Screenshot grounding data
* * * * * * *
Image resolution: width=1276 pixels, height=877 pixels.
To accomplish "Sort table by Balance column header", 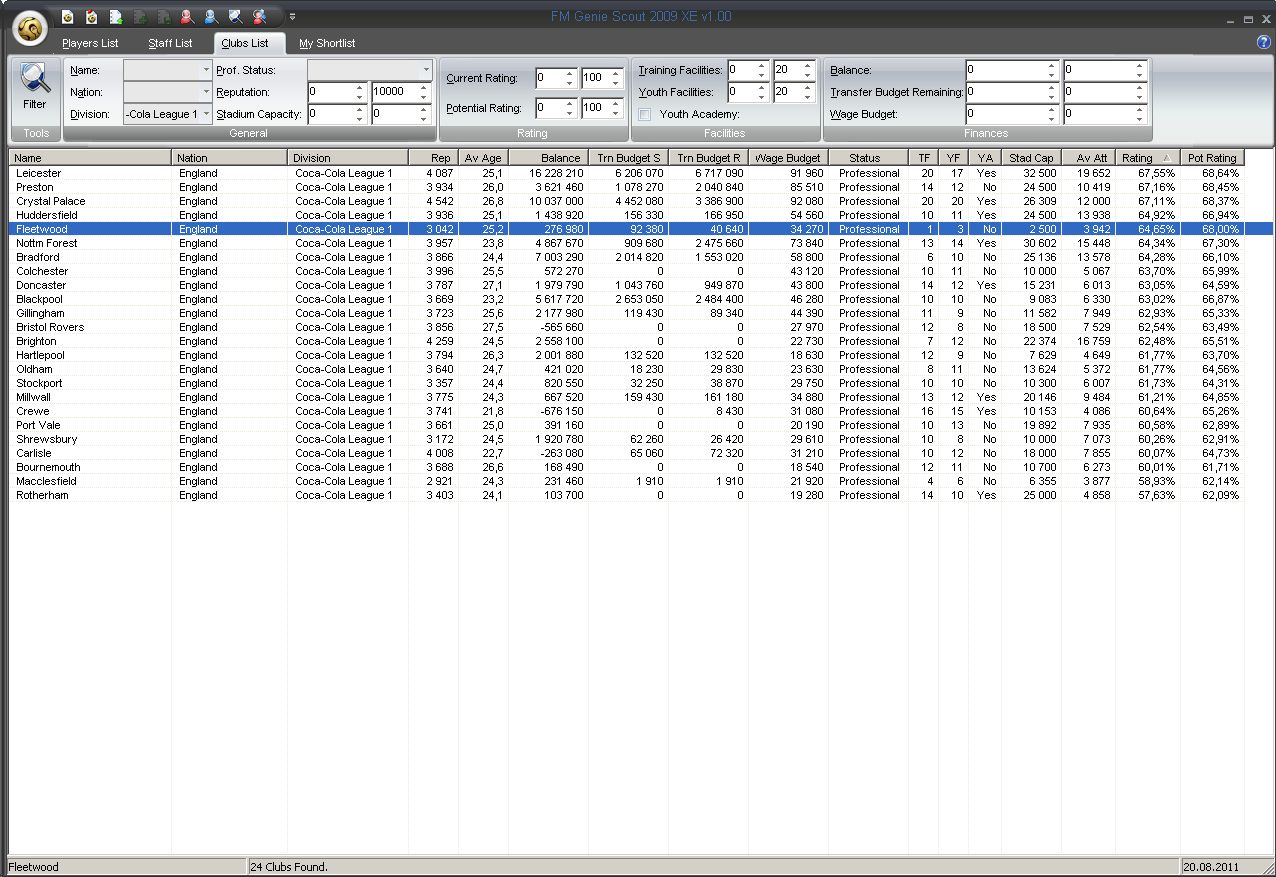I will pyautogui.click(x=560, y=158).
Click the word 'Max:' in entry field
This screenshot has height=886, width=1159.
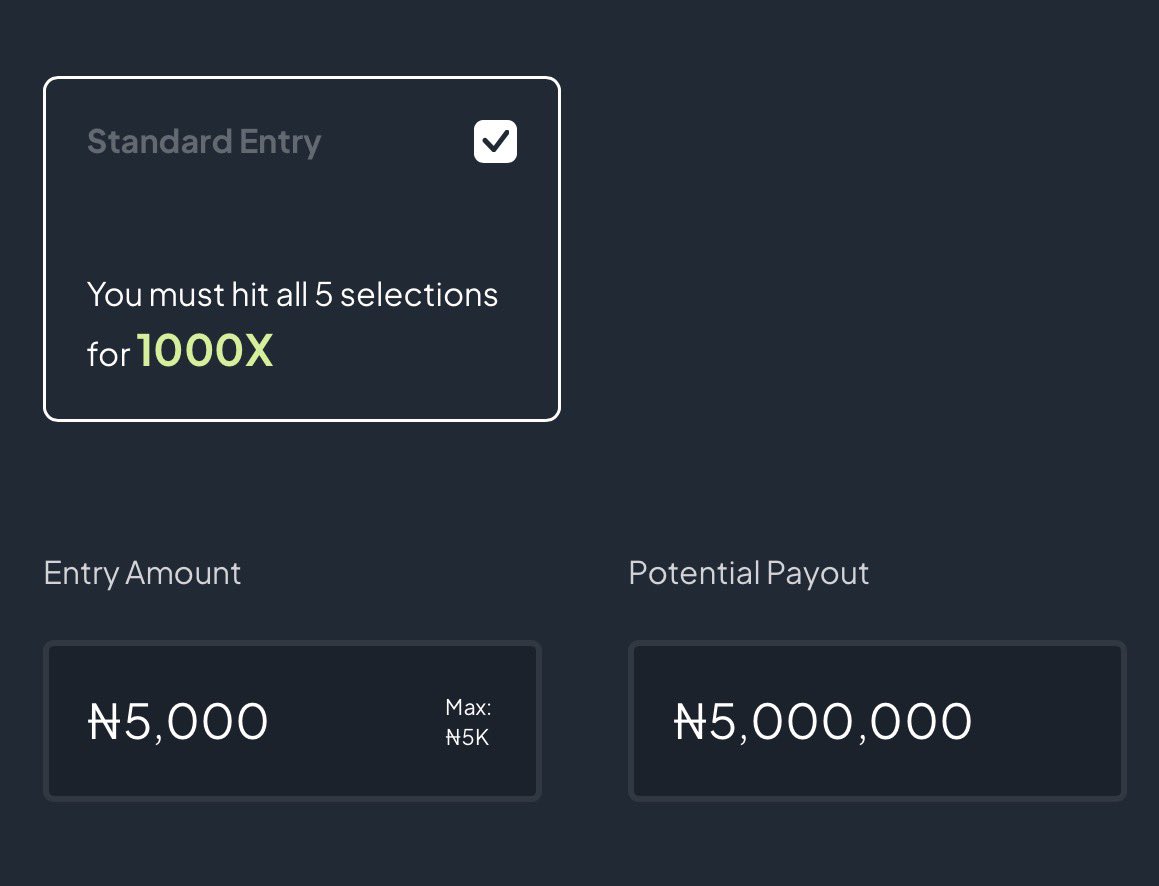pos(468,708)
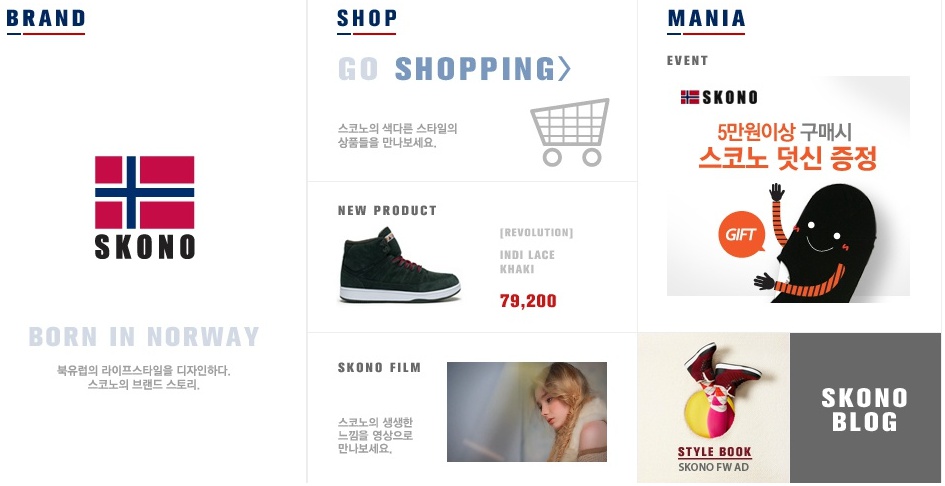Click the orange GIFT speech bubble

coord(741,234)
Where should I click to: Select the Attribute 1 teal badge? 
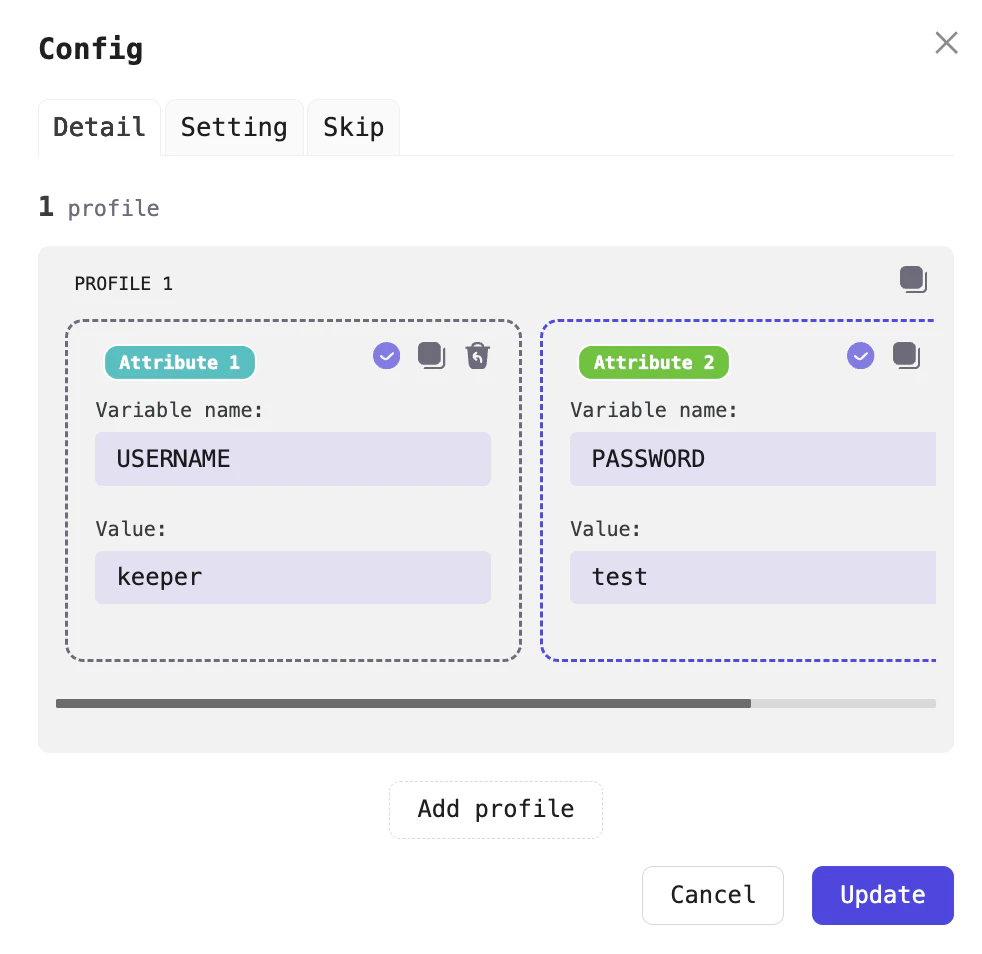click(179, 363)
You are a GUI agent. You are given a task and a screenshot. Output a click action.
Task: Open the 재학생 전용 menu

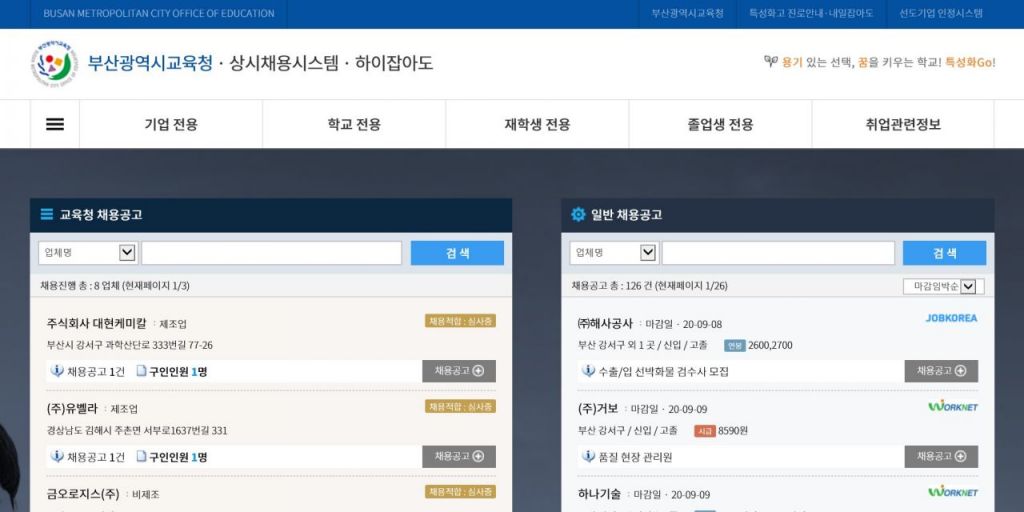(x=537, y=125)
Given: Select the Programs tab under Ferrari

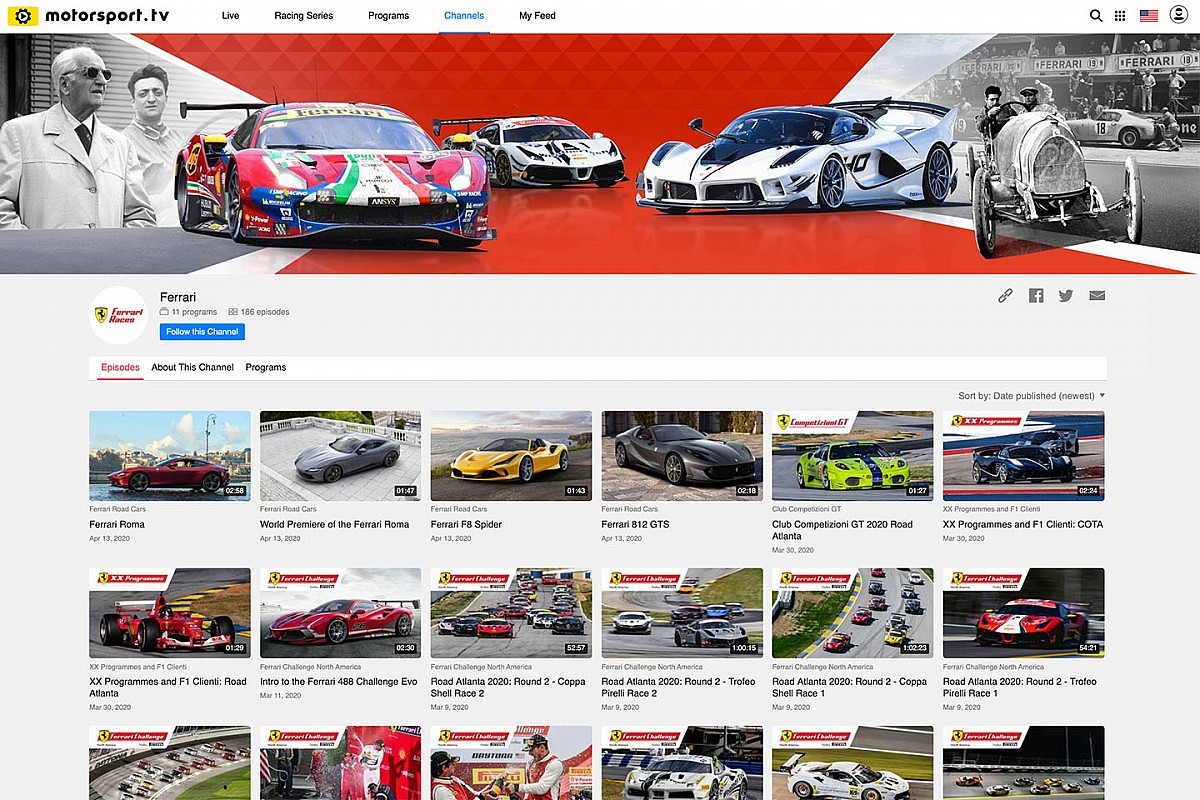Looking at the screenshot, I should tap(265, 367).
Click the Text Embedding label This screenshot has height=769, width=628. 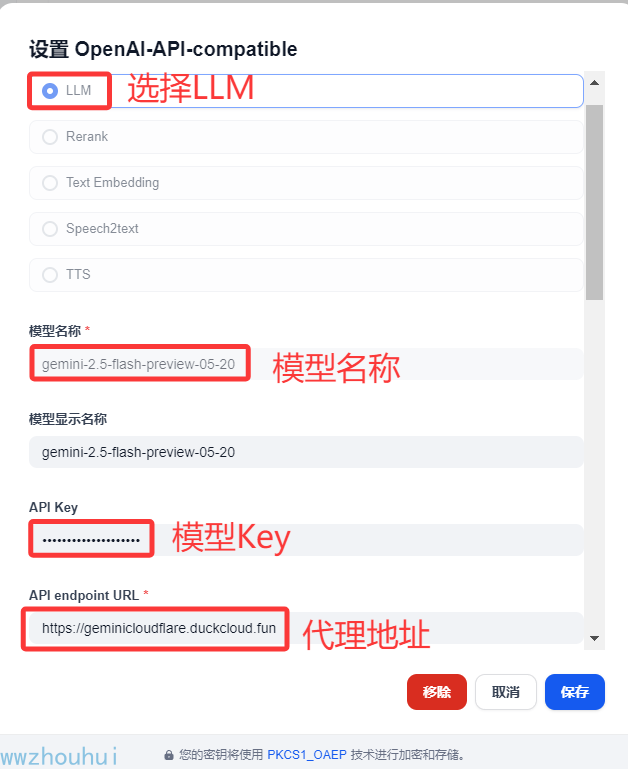tap(112, 182)
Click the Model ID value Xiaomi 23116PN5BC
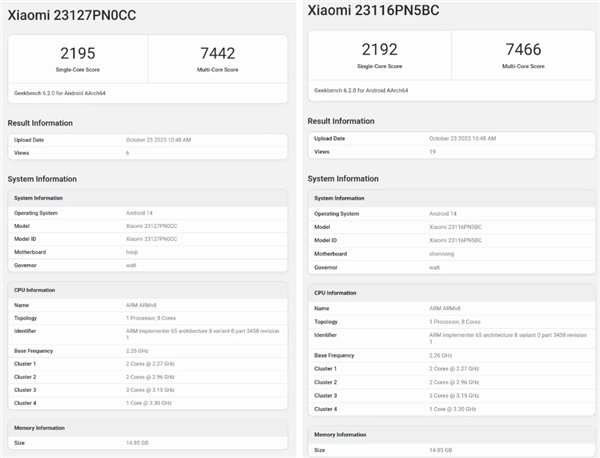Viewport: 600px width, 458px height. point(456,241)
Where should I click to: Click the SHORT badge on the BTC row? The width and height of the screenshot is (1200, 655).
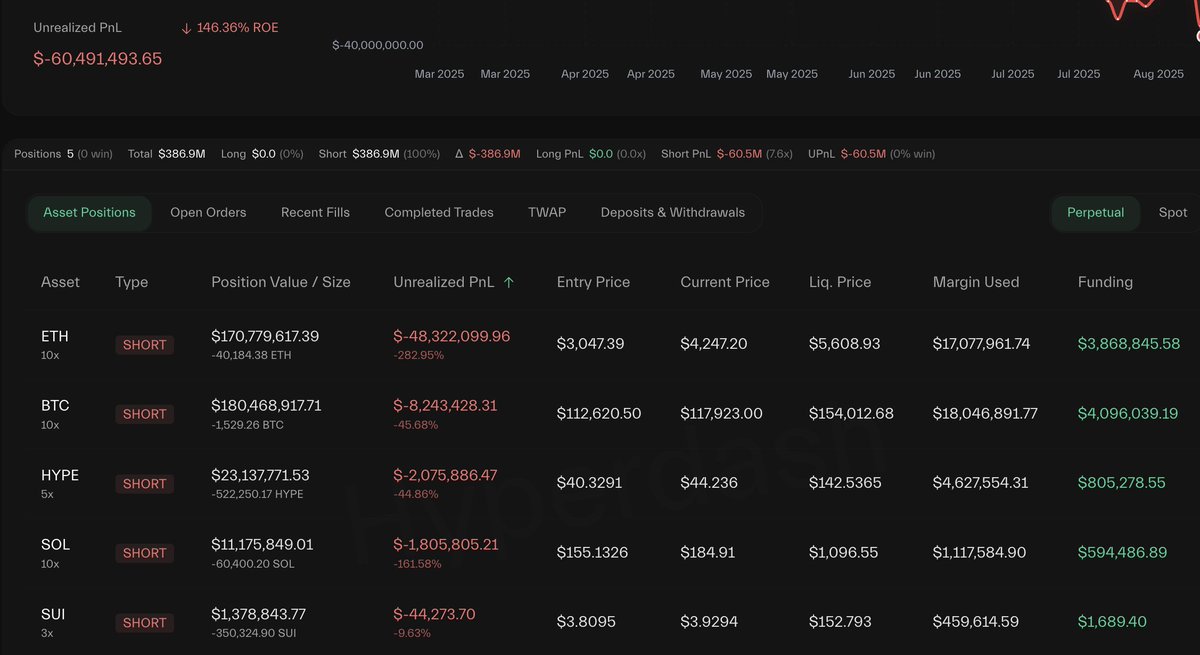(144, 413)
* * * * * * *
▶ **Your objective**: Produce an exact copy of the lines from the line with "Click the Model ID value Xiaomi 23116PN5BC" through the last line of the data above, both ends included. No pictures belong in it.

▶ **Exercise answer**:
Click the Model ID value Xiaomi 23116PN5BC
Viewport: 600px width, 458px height. point(456,241)
Where should I click to: Click the SHORT badge on the BTC row? The width and height of the screenshot is (1200, 655).
(144, 413)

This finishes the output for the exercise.